*Problem description*.
Please write out the entries below word for word, leaving out the pictures.

■ ■ ■ ■

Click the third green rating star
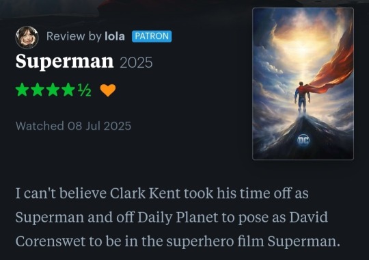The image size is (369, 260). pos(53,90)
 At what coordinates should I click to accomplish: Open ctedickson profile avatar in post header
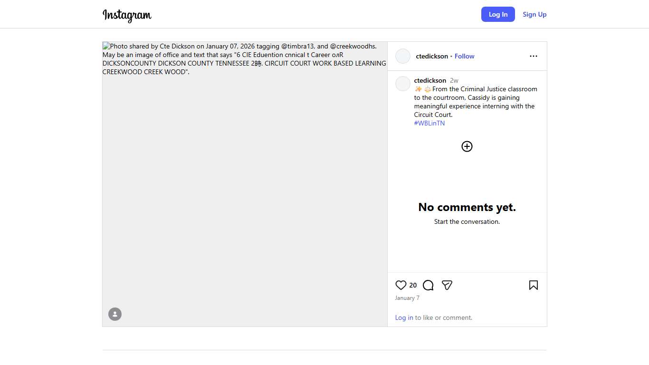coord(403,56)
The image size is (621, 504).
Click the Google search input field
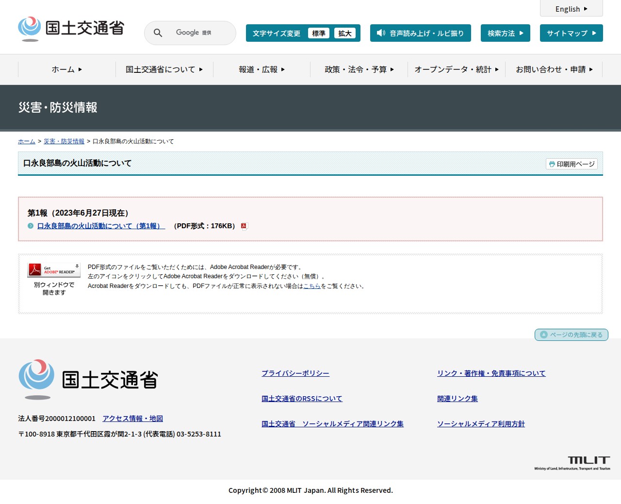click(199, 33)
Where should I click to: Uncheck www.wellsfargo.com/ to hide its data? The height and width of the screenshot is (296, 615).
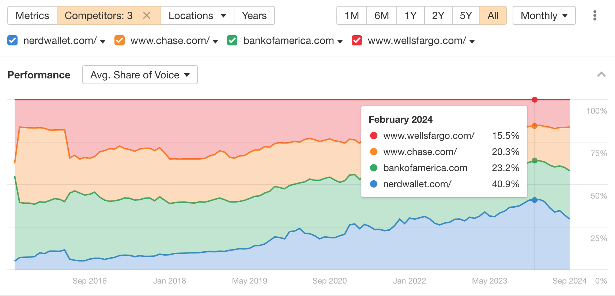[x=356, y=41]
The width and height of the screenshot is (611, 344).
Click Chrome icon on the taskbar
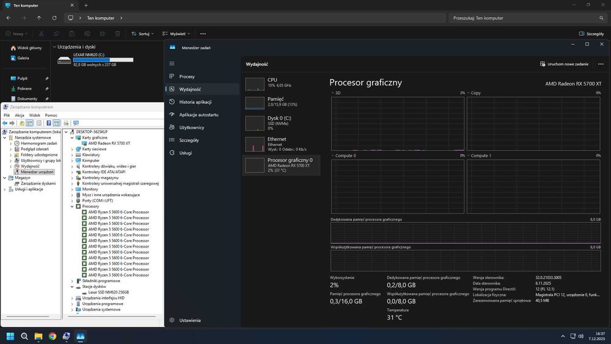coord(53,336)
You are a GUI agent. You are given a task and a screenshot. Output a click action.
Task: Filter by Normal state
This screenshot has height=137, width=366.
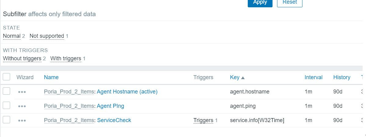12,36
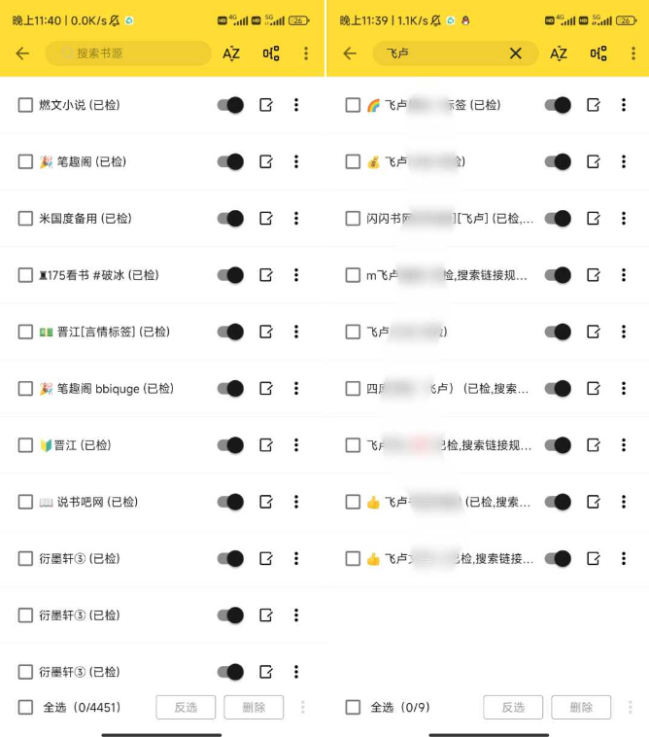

■ ■ ■ ■

*Result*.
Click the third green rating star
The image size is (369, 260). pos(53,90)
 At what coordinates should I click to accomplish: Open ctedickson profile avatar in post header
coord(403,56)
The image size is (621, 504).
Click the Google search input field
click(199, 33)
Where should I click to: Uncheck www.wellsfargo.com/ to hide its data? The height and width of the screenshot is (296, 615).
[x=356, y=41]
The width and height of the screenshot is (611, 344).
Click Chrome icon on the taskbar
coord(53,336)
You are a GUI agent. You are given a task and a screenshot. Output a click action.
Task: Filter by Normal state
This screenshot has height=137, width=366.
12,36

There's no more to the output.